Perhaps if you explained *why* you want to truncate an HTML string, that
would help...

regards

   Justin
Andreas S. (Guest)
on 2005-12-24 02:26
Kevin O. wrote:
>>
>> Try this:
>> http://www.bigbold.com/snippets/posts/show/295
>
> @Ezra... I would like to retain the HTML formatting if possible.
> Stripping them out would work, but then the formatting gets lost.  Not
> ideal, but functional.
>
> Closing the broken tags might work. I need to see how this works if a
> tag gets chopped in half.
>
> Something like "<a href=www.someplace.com>My tag link</a..." might make
> that algorithm upset.

A regex for removing open tags from the end should be quite trivial.
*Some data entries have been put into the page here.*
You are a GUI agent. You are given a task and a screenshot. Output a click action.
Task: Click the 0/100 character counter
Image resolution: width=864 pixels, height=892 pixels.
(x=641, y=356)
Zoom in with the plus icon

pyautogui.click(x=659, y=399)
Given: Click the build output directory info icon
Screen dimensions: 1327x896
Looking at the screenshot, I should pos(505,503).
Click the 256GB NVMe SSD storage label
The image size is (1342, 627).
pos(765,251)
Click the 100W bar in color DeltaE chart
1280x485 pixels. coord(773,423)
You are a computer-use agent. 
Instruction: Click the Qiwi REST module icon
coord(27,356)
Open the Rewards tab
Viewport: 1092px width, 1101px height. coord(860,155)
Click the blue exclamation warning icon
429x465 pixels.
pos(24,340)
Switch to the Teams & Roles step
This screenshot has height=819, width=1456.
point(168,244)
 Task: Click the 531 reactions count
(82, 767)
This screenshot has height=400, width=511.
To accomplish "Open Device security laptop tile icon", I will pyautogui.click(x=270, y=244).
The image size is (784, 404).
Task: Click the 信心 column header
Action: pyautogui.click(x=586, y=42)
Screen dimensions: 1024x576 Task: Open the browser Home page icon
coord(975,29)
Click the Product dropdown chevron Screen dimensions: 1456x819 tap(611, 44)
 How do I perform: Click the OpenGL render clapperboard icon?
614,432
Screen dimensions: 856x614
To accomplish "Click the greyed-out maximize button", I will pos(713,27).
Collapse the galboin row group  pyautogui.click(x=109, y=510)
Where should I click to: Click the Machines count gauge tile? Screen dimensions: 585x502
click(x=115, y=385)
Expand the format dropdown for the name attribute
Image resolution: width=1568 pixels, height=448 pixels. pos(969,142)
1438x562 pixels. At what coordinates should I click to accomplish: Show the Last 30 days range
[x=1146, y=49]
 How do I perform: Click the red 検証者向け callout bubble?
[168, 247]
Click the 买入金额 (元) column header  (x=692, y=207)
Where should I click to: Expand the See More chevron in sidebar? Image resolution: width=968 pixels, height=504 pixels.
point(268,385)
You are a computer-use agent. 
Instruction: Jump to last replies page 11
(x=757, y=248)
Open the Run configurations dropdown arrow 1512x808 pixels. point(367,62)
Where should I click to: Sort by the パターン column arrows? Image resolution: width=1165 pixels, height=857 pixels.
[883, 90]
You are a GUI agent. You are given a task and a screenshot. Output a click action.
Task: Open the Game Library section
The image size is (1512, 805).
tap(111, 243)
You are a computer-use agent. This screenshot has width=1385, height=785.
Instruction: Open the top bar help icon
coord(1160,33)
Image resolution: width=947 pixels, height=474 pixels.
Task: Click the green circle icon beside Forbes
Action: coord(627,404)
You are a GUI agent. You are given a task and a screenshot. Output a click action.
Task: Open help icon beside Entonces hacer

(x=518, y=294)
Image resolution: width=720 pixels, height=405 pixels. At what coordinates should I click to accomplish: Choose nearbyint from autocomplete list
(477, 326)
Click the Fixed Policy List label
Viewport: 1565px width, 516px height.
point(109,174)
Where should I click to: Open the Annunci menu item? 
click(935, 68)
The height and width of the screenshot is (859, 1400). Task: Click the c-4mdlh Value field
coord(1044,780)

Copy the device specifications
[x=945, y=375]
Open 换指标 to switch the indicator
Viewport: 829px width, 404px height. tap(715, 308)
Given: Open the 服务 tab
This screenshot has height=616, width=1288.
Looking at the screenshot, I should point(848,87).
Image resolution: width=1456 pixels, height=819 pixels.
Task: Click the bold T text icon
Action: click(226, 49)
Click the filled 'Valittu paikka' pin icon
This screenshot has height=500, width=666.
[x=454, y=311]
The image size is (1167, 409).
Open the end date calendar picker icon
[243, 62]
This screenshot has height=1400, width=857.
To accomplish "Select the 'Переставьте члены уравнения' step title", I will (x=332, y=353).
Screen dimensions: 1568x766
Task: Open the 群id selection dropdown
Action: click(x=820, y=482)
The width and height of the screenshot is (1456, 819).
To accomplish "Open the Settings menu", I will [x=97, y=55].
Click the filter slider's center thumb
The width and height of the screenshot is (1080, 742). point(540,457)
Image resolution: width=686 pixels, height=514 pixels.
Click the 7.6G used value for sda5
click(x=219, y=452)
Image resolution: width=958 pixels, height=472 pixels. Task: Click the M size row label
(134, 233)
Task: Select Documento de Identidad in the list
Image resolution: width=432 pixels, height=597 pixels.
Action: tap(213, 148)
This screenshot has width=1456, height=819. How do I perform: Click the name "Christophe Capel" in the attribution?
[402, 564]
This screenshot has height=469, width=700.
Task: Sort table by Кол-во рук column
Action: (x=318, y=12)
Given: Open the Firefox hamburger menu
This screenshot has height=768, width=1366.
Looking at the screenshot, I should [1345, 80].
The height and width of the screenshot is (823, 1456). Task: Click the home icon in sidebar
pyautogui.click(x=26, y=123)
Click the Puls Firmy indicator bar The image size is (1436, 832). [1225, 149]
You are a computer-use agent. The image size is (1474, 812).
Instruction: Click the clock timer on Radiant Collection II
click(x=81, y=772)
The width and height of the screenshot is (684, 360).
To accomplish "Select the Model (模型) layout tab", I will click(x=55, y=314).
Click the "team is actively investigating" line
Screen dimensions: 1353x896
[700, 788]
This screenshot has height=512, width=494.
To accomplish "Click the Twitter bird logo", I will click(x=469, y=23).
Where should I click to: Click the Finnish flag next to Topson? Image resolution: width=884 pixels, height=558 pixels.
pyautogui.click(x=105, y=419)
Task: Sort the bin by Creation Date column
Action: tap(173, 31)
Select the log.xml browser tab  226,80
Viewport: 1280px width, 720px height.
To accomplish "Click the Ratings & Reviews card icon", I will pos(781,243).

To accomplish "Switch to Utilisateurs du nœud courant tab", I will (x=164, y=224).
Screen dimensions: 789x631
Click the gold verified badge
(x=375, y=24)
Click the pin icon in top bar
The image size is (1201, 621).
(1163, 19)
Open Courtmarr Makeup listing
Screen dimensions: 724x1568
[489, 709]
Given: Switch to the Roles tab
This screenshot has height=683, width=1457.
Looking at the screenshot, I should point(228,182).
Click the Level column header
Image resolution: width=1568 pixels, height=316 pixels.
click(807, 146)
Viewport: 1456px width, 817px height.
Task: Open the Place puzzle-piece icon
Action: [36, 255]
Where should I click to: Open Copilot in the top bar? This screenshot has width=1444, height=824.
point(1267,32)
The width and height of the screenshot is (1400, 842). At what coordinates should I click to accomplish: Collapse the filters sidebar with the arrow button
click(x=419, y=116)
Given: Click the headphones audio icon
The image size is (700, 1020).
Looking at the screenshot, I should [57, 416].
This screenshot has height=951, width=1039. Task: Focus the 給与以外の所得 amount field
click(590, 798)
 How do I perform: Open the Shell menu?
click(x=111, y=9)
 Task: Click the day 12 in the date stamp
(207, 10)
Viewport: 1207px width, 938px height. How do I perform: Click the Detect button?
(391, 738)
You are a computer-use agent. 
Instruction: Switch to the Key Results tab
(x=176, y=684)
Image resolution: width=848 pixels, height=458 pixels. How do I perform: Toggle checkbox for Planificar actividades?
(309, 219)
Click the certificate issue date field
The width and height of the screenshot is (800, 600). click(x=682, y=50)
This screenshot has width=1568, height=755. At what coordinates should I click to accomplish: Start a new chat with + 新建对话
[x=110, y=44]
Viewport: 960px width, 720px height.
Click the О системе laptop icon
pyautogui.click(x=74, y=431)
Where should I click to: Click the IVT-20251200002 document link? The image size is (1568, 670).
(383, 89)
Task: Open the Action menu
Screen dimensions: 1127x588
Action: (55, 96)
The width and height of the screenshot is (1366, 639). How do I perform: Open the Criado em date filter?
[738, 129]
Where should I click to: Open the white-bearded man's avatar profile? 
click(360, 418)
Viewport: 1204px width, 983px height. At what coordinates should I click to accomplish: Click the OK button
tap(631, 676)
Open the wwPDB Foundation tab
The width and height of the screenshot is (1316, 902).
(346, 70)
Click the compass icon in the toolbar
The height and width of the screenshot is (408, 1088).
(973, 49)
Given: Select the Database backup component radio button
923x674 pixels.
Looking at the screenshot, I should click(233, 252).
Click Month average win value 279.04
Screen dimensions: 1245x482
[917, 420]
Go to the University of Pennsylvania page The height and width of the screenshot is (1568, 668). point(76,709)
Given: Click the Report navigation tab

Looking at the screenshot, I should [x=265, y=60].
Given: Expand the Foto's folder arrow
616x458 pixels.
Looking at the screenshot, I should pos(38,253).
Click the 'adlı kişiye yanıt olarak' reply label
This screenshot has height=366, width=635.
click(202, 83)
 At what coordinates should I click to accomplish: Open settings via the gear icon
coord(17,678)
> I'm still stuck with the fact that the truncated
> length will be totally wrong.

You'll probably have to write your own truncate function with
String#scan and make it count only non-tag characters.
Kevin O. (Guest)
on 2005-12-24 03:24
Justin F. wrote:
> Perhaps if you explained *why* you want to truncate an HTML string, that
> would help...
>
> regards
>
>    Justin

@Justin:
The goal is to have an 'article' model.  I would like to have the 'list'
view generate a brief excerpt of the article body as a teaser.  For now
the text itself is being generated from text using textile.  I have
considered simply truncating the textile source and then generating html
from that, but you run into similar problems with unbalanced decorations
(sort of like my Christmas tree).

@Andreas, yes, removing the malformed tag at the end is easy.  The rest
of it is a bit tricky, but I am making progress.  It is a good learning
excercise for regex judo.

_Kevin
Justin F. (Guest)
on 2005-12-26 03:56
(Received via mailing list)
Kevin O. wrote:

> The goal is to have an 'article' model.  I would like to have the 'list'
> view generate a brief excerpt of the article body as a teaser.  For now
> the text itself is being generated from text using textile.  I have
> considered simply truncating the textile source and then generating html
> from that, but you run into similar problems with unbalanced decorations
> (sort of like my Christmas tree).

Thanks, that's useful. Have you looked at the feasibility of altering
the textile-to-html conversion, so that it works with a bound on the
number of content characters? On reaching the bound, it would just need
to emit closing tags for all currently unclosed HTML tags.

regards

   Justin
Kevin O. (Guest)
on 2005-12-26 06:18
Justin F. wrote:
>
> Thanks, that's useful. Have you looked at the feasibility of altering
> the textile-to-html conversion, so that it works with a bound on the
> number of content characters? On reaching the bound, it would just need
> to emit closing tags for all currently unclosed HTML tags.
>
> regards
>
>    Justin

Thanks, that's a good suggestion.  This may solve my immediate problem
so long as I continue to use textile.  However, I'm still interested in
finding a more general solution to the problem.

_Kevin
This topic is locked and can not be replied to.